Look, liberals should be rightly upset with the Obama Administration for failing to recognize that battles to effect major, non-incremental policy change require (1) a lot of political capital in the first place; (2) and the exertion of unusual presidential influence on other Washington elites; (3) and a sophisticated and coordinated message campaign; (4) and probably a bit of luck.
Obama--who, incidentally, is not only a former community organizer fully conversant in the history of social movements and the resistance to them, but a former constitutional law professor and student of presidential politics--needed to recognize from the jump that a supermajority-worthy personal and public campaign had to be waged on behalf of healthcare reform.

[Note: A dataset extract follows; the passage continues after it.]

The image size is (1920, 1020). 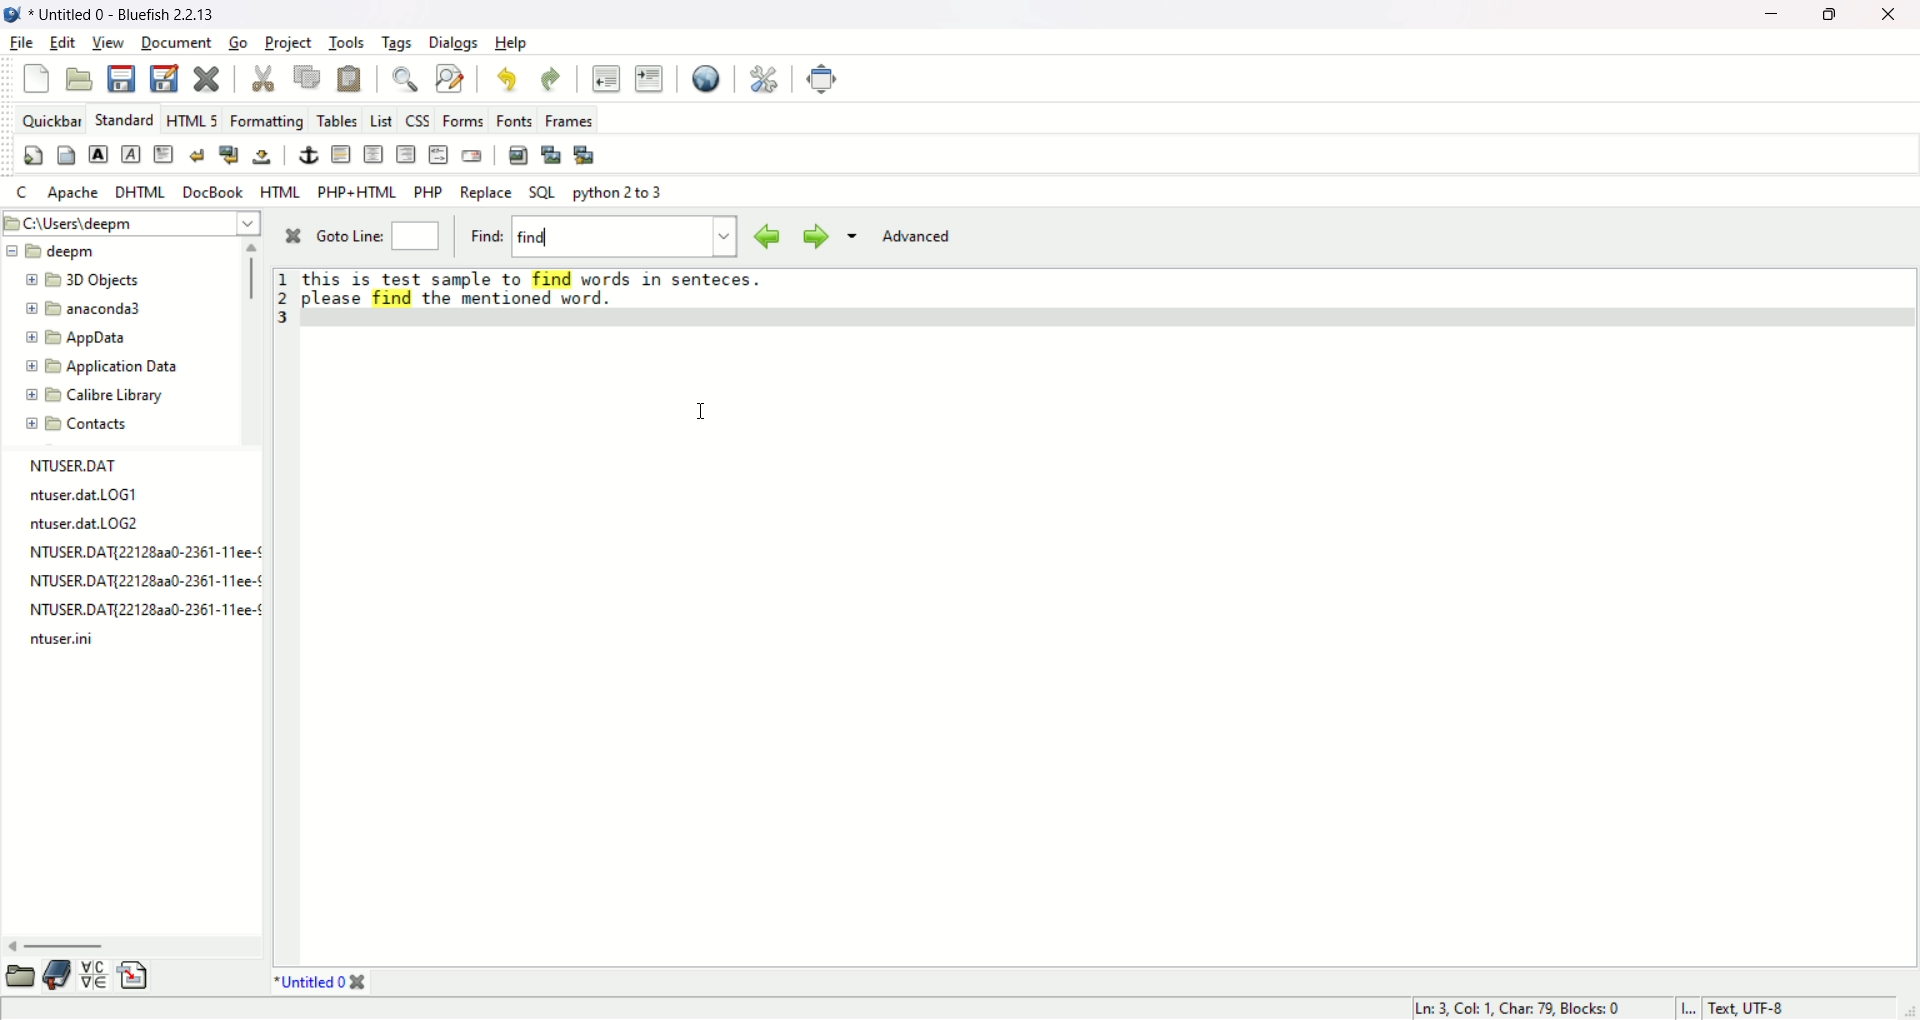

A few heads should have rolled, a few prisoners taken. Rather than worrying as she was today about disgusting and devious wiretappers, Sen. Mary Landrieu--no Senate titan she--should have spent the past few months worried about the Wrath of Obama. Joe Lieberman, ditto.

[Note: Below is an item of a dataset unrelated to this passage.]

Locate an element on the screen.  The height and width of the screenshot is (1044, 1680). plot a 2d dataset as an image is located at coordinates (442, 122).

Meanwhile, there should have been a rollout explaining that reform was not only good for corporate employers and thus American productivity, but also for worker and workplace performance and, thus again, American productivity. He should framed reform in those terms--rather than as a series of vignettes, true and as sad as they may be, about people with dropped coverage or bankrupting bills--and then publicly dared Republicans and their tea-partying conservative allies to vote against a bill that would make the American economy and the workers who fuel it more effective, more efficient, more productive and more competitive because we would no longer lose time and money and paperwork and missed work days to a cobbled-together health care system constructed more or less around the time The Edsel rolled out.
Joe and I have raised pretty much every single point, repeatedly, including the need for a concerted campaign and linking health care reform to American productivity. Neither ever happened, from the White House or the Hill, and the kind of kick in the balls campaign we needed never really came forth from the groups either.